• The exercise:
Write out every line of the records again, requests included, but multiply each coordinate in the answers by 0.95 and round it to a whole number, with halves going up. Leave the pictures out of your answer.

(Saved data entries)
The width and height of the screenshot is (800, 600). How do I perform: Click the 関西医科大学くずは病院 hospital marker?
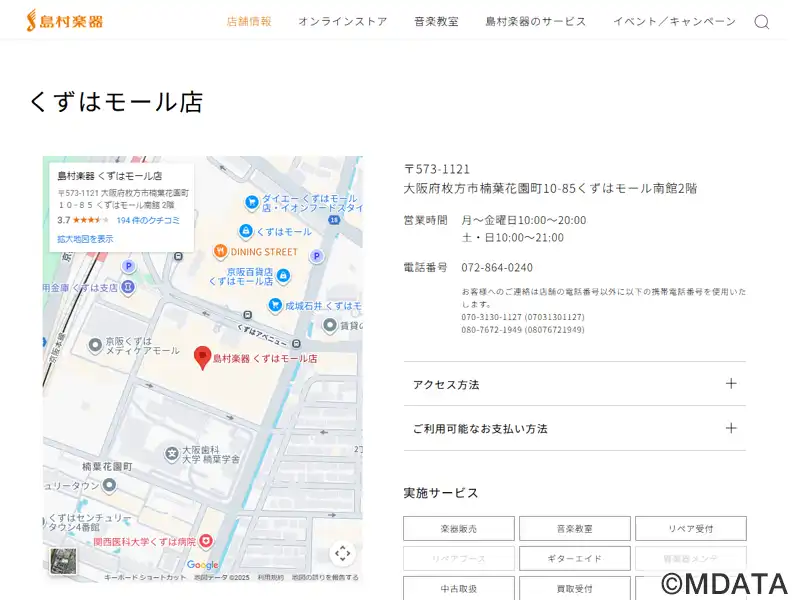click(206, 541)
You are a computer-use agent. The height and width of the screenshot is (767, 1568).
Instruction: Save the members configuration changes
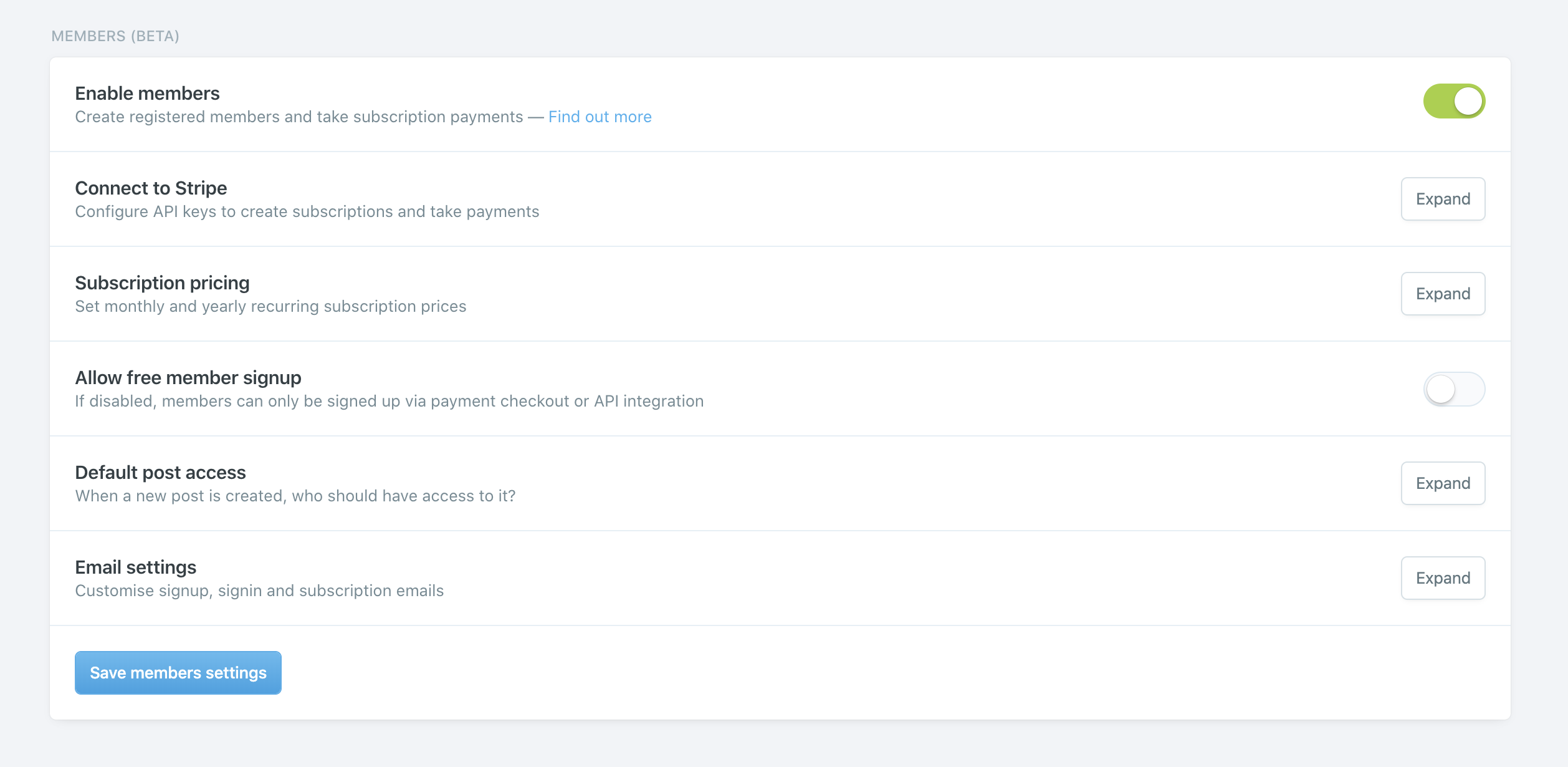[178, 672]
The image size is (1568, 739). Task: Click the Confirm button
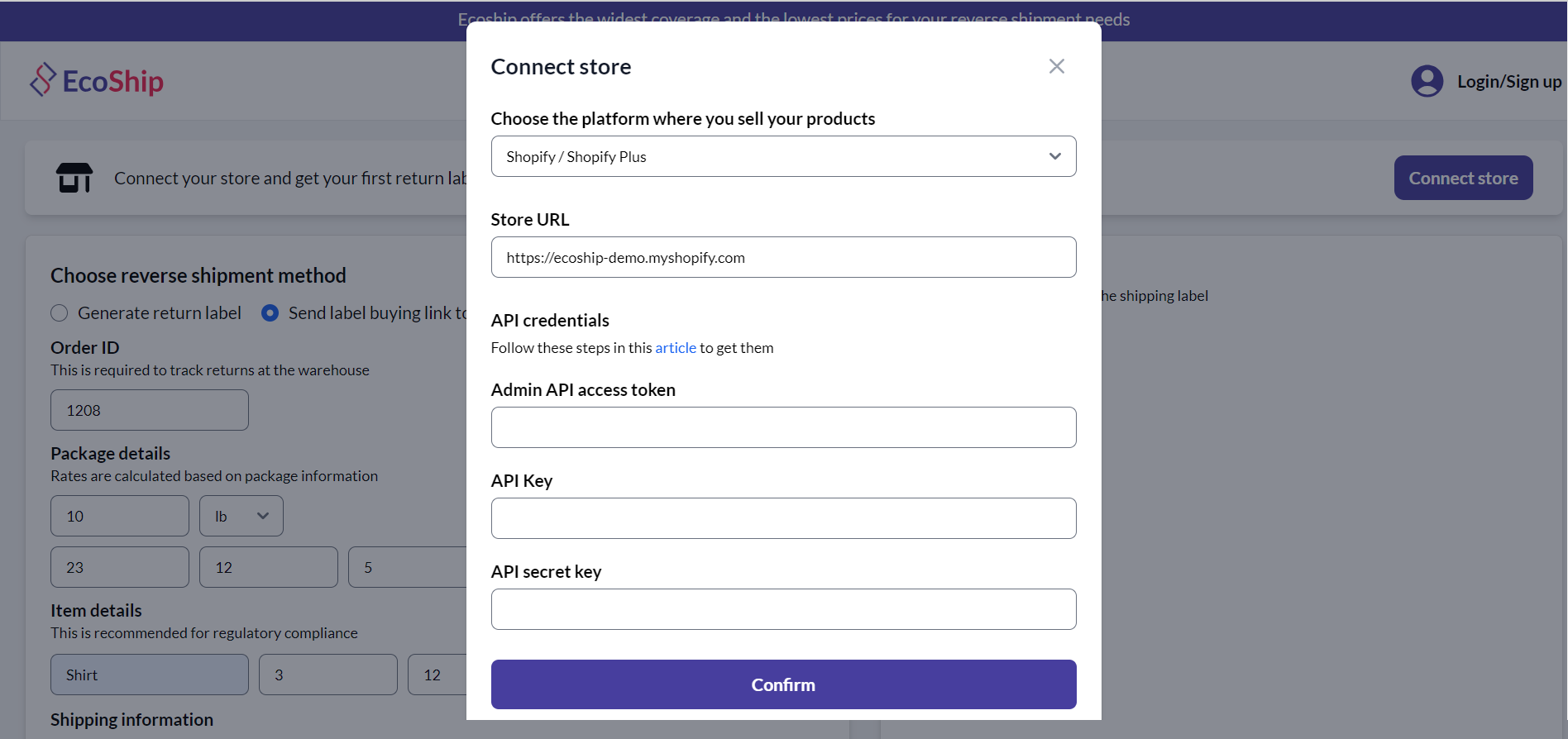pyautogui.click(x=783, y=684)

• Answer to the exercise:
The width and height of the screenshot is (800, 600). How do I perform: Click the 関西医科大学くずは病院 hospital marker?
click(196, 514)
You are a computer-use agent. The height and width of the screenshot is (767, 1568).
Instruction: Save the members configuration changes
[169, 638]
The image size is (1568, 739). Task: Click the Confirm button
pyautogui.click(x=744, y=650)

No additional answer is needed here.